= Trecho selecionado =
§ §

A queixa da comunidade portuária local é de se transformar no patinho feio da história — um modelo experimental, conduzido a partir de um cronograma top-down e o único dos 34 portos organizados a ser apartado da União. Aposta-se que o Porto de Vitória seja o único da lista com chances de ter o processo de desestatização concretizado dentro do mandato presidencial atual. Logo, o único dos portos organizados a perder investimentos e subsídios governamentais. Na falta de clareza da política portuária de médio e longo prazo, o cenário político se soma às incertezas em curso.

3 - O aumento tarifário e a perda de competitividade: “um tiro no pé”

§ §

= Registros de dados =
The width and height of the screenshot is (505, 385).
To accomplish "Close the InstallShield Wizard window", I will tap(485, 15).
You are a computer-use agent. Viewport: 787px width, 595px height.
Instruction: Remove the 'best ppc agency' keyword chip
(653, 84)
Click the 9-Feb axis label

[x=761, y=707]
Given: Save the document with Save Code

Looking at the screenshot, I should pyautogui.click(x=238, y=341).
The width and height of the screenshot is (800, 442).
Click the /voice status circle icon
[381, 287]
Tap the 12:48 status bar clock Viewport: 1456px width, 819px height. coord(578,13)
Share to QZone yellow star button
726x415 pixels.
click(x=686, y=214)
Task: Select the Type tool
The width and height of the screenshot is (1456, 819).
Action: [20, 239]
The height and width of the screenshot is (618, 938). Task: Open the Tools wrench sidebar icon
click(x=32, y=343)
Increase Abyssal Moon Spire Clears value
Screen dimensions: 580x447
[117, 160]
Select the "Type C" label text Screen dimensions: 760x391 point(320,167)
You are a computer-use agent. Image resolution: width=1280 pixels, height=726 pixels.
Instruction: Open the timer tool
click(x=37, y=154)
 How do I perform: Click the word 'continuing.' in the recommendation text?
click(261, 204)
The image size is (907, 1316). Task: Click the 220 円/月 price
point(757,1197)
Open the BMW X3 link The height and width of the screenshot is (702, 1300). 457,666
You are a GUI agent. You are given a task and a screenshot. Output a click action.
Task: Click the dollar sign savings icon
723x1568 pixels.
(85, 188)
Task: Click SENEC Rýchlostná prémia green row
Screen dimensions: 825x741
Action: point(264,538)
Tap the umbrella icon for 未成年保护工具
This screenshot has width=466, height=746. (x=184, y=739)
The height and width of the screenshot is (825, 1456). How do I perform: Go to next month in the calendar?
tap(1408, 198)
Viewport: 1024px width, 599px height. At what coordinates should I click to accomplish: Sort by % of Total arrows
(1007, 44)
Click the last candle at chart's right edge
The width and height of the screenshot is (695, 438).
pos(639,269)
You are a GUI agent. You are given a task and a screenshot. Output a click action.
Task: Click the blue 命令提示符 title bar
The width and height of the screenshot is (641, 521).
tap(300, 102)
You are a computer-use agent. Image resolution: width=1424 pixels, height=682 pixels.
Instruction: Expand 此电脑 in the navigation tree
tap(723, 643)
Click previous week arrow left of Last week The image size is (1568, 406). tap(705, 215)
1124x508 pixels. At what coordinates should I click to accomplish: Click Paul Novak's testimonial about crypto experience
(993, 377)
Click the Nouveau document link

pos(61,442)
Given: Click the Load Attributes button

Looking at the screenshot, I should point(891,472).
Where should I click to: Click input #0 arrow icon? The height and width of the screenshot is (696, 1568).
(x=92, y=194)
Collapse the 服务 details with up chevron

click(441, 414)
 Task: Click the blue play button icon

§ §

= Enunciado =
Transcreva, sem qualquer alteração, a parte do trecho sobre a desestatização do Porto de Vitória que vai de "A queixa da" a "incertezas em curso.".

= Resposta do exercício =
A queixa da comunidade portuária local é de se transformar no patinho feio da história — um modelo experimental, conduzido a partir de um cronograma top-down e o único dos 34 portos organizados a ser apartado da União. Aposta-se que o Porto de Vitória seja o único da lista com chances de ter o processo de desestatização concretizado dentro do mandato presidencial atual. Logo, o único dos portos organizados a perder investimentos e subsídios governamentais. Na falta de clareza da política portuária de médio e longo prazo, o cenário político se soma às incertezas em curso.